Nous avons aussi une maison pourquoi ne parle -t-on pas de nous comme c’est votre cas ?

R.L: (rires)

 

Quel est votre secret ?

R.L: Vraiment comme je l’ai dit tantôt c’est une énigme  rire mais je n’ai pas de secret.  Je suis un jeune qui aime beaucoup travailler et passionné par ce qu’il fait. Je suis ambitieux et obnubilé  par la réussite c’est peut-être ça mon secret.

Et je persiste toujours dans tout ce que je fais car la  persévérance ouvre bien de chemins .Il faut avoir foi à ce que tu fais et être ambitieux pour réussir.

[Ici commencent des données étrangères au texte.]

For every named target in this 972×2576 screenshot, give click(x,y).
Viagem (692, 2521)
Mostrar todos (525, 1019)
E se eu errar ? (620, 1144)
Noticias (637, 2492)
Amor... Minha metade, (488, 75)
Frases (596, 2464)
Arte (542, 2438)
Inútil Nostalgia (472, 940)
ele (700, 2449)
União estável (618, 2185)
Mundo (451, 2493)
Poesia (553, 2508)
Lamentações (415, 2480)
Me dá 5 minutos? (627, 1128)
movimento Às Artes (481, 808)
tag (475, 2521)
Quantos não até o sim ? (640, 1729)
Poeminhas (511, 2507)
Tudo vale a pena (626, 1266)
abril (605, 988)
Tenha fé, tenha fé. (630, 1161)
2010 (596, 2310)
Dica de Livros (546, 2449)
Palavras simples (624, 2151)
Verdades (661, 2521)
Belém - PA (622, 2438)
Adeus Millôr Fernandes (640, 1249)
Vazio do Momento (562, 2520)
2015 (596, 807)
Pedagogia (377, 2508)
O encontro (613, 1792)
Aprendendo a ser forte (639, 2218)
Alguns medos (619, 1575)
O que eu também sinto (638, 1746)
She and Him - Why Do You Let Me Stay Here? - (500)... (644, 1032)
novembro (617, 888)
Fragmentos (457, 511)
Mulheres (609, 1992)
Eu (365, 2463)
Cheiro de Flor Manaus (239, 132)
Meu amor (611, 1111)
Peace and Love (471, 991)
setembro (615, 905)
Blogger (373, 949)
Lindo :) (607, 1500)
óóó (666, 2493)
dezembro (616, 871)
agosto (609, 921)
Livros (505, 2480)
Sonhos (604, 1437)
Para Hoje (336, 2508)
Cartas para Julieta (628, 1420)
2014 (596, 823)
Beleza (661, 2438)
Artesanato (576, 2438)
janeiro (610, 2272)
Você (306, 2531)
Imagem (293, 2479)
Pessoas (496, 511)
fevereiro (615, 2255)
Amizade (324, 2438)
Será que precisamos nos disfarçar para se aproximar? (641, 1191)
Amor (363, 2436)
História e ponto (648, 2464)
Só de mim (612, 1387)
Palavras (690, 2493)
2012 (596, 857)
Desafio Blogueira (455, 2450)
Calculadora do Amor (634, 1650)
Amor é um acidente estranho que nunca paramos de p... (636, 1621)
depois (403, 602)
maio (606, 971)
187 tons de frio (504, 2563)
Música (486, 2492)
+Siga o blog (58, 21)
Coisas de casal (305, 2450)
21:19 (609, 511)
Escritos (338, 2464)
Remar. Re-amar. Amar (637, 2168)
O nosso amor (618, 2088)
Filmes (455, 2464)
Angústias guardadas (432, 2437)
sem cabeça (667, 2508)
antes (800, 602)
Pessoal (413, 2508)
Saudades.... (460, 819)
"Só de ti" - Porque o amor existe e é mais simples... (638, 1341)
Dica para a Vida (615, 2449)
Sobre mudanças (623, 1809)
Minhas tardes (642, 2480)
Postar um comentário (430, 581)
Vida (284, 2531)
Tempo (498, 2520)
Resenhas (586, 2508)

La célébrité n’est pas trop le côté qui m’impressionne. La modestie, le respect des droits d’autrui, le respect des aînés, peut-être c’est ce que les gens recherchent en moi et je pense être  suis raisonnable. Il y a beaucoup de difficultés que j’ai traversées, mais en même temps je n’aime pas pointer les gens du doigt, j’essaie de comprendre. Je n’aime pas juger, je fais beaucoup d’efforts pour comprendre les gens.

 

À vous voir vous paraissez être un jeune homme serein et vous nous dites avoir traversé des difficultés dans votre vie. Quelles difficultés ont été les vôtres  sans être trop indiscret ?

 R.L : bon je ne sais pas, je ne sais pas comment vous  expliquer. Au départ  j’étais footballeur, je jouais en Côte d’Ivoire et mon père m’a fait venir ici, j’ai rejoint, ma famille  dans le but de  toujours pratiquer mon métier de footballeur.

J’ai des amis aujourd’hui qui vivent de ce métier de footballeur ce n’est pas qu’ils étaient meilleurs à moi, tout simplement parce que c’est leur destinée. Je ne dois pas m’en offusquer mais plutôt j me battre dans un autre domaine pour réussir et c’est ce que j’ai fait. Mes amis ont percé dans le football  moi je me dois de m’affirmer ailleurs.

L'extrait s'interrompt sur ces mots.